Austrian-German art historian (1846–1893)

Hubert Janitschek, 1846-1893

Hubert Janitschek (30 October 1846 - 21 June 1893) was an Austrian-German art historian. Janitschek was born in Troppau, Silesia.

From 1868 to 1873 he studied history and philosophy at the University of Graz, followed by several years study of art history in Italy (1873–77). From 1877 to 1879 he worked in the Museum für angewandte Kunst in Vienna, and in the meantime obtained his habilitation at the University of Vienna (1878). Successively, he was a professor of art history at the universities of Prague (from 1879), Strasbourg (from 1881) and Leipzig (from 1891).

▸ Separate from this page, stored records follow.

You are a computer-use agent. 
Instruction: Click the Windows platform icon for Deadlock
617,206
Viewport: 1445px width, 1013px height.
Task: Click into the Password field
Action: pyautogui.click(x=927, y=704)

In 1890 he created the terms "Ottonian art" and "Ottonian painting". Among his students were Georg Dehio, Aby Warburg, Paul Clemen and Wilhelm Vöge. In 1882 he married the writer Maria Tölk (1859–1927). He died in 1893 in Leipzig.

==Select writings==
- Leone Battista Albertis kleinere kunsttheoretische Schriften. Vienna: W. Braumüller, 1877.
- Die Gesellschaft der Renaissance in Italien und die Kunst. Stuttgart: W. Spemann, 1879.
- "Zwei Studien zur Geschichte der karolingischen Malerei." In Strassburger Festgruss an Anton Springer zum 4. Mai 1885. Stuttgart: Spemann, 1885, pp. 1–30.
- Die Geschichte der deutschen Malerei. 5 vols. Berlin: Grote, 1887-1890.
- Die Kunstlehre Dantes and Giottos Kunst. Leipzig: Brockhaus, 1892.